# [EXERCISE DIRECTIONS]
Starting at the line that holds "Image resolution: width=339" and stopping at the line that holds "Given: Click the 'Total", restate the records below word for word, with both of those lines included.
========================================
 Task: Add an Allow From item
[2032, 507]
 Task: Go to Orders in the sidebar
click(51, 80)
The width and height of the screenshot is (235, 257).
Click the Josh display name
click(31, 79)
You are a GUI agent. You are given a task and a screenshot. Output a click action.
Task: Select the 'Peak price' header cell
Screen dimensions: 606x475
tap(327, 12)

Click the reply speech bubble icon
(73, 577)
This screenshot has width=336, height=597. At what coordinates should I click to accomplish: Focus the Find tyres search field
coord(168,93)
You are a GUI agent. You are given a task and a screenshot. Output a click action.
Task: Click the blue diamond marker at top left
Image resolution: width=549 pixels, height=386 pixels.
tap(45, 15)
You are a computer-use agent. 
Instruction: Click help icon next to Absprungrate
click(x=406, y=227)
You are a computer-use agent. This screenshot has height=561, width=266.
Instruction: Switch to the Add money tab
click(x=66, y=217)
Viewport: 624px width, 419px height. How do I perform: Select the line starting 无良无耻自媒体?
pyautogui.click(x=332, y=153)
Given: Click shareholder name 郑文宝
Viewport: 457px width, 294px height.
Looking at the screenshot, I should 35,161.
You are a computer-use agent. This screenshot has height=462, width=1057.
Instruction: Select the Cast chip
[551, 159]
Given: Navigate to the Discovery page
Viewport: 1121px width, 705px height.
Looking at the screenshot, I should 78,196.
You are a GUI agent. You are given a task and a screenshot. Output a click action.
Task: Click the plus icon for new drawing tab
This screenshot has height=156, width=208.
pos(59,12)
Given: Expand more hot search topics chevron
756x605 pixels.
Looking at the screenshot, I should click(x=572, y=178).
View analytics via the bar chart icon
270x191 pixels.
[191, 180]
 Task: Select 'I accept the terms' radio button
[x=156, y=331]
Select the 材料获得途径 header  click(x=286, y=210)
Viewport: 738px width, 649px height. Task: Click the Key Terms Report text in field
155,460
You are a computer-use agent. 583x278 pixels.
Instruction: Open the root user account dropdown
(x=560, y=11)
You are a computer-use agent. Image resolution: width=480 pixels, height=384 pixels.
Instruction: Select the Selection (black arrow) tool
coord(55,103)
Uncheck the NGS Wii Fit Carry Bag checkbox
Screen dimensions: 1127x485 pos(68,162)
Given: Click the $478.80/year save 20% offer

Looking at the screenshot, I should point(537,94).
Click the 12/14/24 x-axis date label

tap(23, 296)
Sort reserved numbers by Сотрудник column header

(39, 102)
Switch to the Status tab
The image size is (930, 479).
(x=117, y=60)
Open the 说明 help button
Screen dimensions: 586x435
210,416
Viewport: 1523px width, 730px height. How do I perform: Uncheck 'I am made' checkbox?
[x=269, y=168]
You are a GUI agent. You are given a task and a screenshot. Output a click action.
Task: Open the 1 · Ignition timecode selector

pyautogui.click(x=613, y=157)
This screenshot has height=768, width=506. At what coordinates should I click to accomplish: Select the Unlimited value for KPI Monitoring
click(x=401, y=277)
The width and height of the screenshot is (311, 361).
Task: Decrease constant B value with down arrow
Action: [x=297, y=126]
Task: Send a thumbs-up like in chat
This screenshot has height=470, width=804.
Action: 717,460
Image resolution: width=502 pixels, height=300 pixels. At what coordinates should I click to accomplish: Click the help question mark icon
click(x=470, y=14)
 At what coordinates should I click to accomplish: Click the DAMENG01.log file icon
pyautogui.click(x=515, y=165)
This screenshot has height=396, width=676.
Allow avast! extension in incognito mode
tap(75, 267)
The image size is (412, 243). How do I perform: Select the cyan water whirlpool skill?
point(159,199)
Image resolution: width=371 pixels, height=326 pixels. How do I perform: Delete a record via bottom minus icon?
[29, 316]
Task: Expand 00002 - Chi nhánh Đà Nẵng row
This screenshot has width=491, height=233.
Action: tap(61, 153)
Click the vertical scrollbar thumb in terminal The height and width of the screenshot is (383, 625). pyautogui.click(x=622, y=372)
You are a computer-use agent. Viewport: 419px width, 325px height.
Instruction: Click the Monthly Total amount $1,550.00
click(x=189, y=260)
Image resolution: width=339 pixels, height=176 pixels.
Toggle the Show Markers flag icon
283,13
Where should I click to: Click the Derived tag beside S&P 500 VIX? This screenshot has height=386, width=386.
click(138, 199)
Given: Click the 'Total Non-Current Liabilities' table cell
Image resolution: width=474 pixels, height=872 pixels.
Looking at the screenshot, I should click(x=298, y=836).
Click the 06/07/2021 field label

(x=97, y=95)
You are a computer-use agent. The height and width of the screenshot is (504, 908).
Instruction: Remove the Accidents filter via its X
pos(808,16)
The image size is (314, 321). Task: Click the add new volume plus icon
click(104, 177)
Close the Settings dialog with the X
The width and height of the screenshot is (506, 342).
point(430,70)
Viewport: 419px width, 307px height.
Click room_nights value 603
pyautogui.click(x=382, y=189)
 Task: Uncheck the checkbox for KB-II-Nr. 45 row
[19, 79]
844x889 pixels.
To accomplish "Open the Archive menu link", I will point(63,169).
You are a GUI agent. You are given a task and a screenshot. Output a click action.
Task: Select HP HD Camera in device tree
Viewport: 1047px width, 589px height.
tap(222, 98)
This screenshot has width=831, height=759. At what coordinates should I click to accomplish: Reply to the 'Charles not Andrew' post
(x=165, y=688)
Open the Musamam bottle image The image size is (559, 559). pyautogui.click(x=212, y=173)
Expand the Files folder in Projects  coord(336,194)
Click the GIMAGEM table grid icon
========================================
# [WORKED SOLUTION]
Image resolution: width=339 pixels, height=176 pixels.
Toggle the Show Markers flag icon
283,13
Where should I click to: Click the Derived tag beside S&P 500 VIX? This screenshot has height=386, width=386.
click(138, 199)
Given: Click the 'Total Non-Current Liabilities' table cell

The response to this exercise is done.